** Opening The records block **

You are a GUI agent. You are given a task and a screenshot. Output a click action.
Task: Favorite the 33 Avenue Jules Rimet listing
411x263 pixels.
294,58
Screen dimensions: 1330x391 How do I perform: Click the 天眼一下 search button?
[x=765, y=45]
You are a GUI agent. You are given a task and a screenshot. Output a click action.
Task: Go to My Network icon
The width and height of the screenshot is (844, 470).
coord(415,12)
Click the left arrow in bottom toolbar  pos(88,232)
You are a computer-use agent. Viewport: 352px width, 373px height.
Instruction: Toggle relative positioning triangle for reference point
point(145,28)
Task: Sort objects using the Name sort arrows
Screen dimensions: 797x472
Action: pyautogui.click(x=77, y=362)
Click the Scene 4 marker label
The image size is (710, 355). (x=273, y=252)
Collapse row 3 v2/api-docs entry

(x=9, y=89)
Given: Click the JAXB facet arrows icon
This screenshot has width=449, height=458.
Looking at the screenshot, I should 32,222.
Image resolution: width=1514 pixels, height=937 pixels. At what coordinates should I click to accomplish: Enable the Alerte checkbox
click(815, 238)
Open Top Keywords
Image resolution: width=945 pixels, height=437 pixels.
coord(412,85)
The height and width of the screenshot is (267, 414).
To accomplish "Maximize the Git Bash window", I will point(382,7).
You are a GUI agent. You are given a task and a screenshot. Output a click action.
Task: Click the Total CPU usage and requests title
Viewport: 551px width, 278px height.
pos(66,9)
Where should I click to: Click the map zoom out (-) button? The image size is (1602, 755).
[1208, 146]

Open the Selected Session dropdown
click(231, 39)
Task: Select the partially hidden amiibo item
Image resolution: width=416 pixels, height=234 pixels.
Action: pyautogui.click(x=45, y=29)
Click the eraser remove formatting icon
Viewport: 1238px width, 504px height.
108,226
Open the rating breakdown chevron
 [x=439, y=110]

** Closing The records block **

◆ Exercise objective: Keeping every line exactly as it is, retype the entries shown above.

◆ Response:
You are a GUI agent. You are given a task and a screenshot. Output a click action.
Task: Favorite the 33 Avenue Jules Rimet listing
411x263 pixels.
294,58
Screen dimensions: 1330x391 How do I perform: Click the 天眼一下 search button?
[x=765, y=45]
You are a GUI agent. You are given a task and a screenshot. Output a click action.
Task: Go to My Network icon
The width and height of the screenshot is (844, 470).
coord(415,12)
Click the left arrow in bottom toolbar  pos(88,232)
You are a computer-use agent. Viewport: 352px width, 373px height.
Instruction: Toggle relative positioning triangle for reference point
point(145,28)
Task: Sort objects using the Name sort arrows
Screen dimensions: 797x472
Action: pyautogui.click(x=77, y=362)
Click the Scene 4 marker label
The image size is (710, 355). (x=273, y=252)
Collapse row 3 v2/api-docs entry

(x=9, y=89)
Given: Click the JAXB facet arrows icon
This screenshot has width=449, height=458.
Looking at the screenshot, I should 32,222.
Image resolution: width=1514 pixels, height=937 pixels. At what coordinates should I click to accomplish: Enable the Alerte checkbox
click(815, 238)
Open Top Keywords
Image resolution: width=945 pixels, height=437 pixels.
coord(412,85)
The height and width of the screenshot is (267, 414).
To accomplish "Maximize the Git Bash window", I will point(382,7).
You are a GUI agent. You are given a task and a screenshot. Output a click action.
Task: Click the Total CPU usage and requests title
Viewport: 551px width, 278px height.
pos(66,9)
Where should I click to: Click the map zoom out (-) button? The image size is (1602, 755).
[1208, 146]

Open the Selected Session dropdown
click(231, 39)
Task: Select the partially hidden amiibo item
Image resolution: width=416 pixels, height=234 pixels.
Action: pyautogui.click(x=45, y=29)
Click the eraser remove formatting icon
Viewport: 1238px width, 504px height.
108,226
Open the rating breakdown chevron
 [x=439, y=110]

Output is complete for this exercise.